▸ **Records to use**
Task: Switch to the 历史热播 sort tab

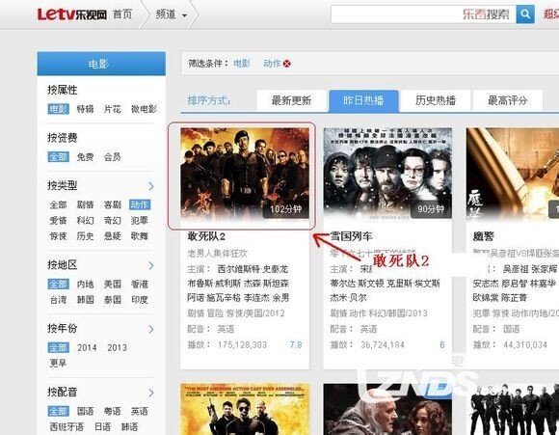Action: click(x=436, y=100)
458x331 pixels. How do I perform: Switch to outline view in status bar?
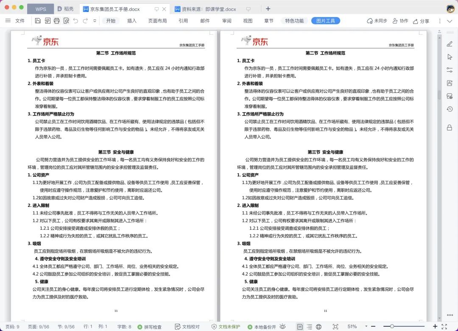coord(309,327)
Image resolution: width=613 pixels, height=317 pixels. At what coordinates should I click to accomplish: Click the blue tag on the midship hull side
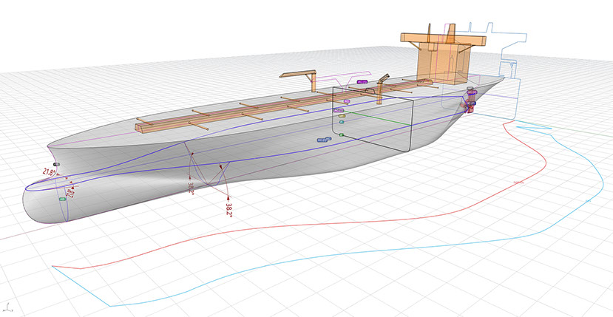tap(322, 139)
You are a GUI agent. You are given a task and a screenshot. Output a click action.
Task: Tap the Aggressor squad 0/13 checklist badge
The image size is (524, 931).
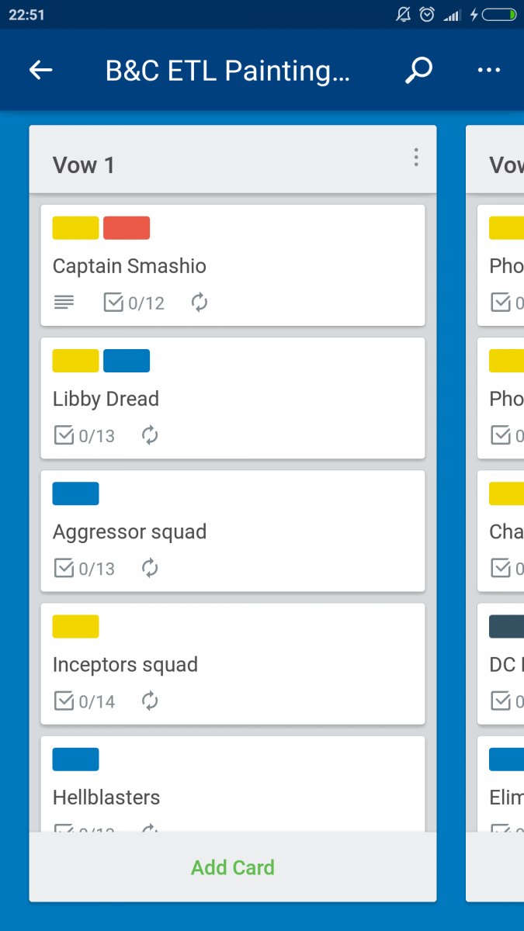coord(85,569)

--

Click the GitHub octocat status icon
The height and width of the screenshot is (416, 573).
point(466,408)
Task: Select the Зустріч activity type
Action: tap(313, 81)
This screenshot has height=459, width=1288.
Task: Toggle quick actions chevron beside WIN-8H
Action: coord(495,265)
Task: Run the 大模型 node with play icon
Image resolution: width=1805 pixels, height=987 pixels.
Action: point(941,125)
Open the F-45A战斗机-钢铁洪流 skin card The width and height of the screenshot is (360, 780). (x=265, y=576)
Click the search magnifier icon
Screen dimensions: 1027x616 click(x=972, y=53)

--

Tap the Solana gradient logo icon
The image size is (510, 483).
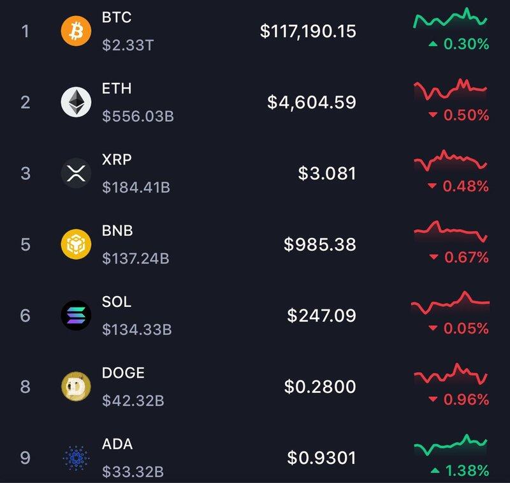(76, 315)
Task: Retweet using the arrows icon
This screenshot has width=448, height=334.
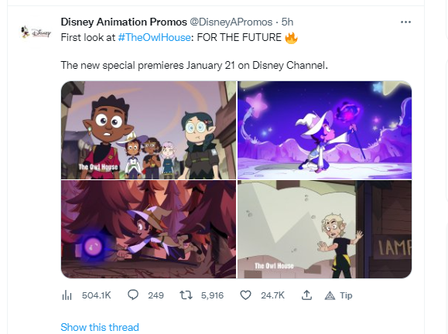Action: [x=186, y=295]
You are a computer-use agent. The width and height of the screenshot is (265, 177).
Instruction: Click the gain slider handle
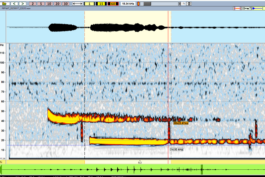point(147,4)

▸ **Work to complete**
Return every line of the entries above that contains the string "pixels", matching case exactly.

▸ **Output of the task**
458x331 pixels. How do I perform: Switch to outline view in status bar?
Image resolution: width=613 pixels, height=317 pixels. At what coordinates should I click to accomplish: Click the blue tag on the midship hull side
Image resolution: width=1805 pixels, height=987 pixels.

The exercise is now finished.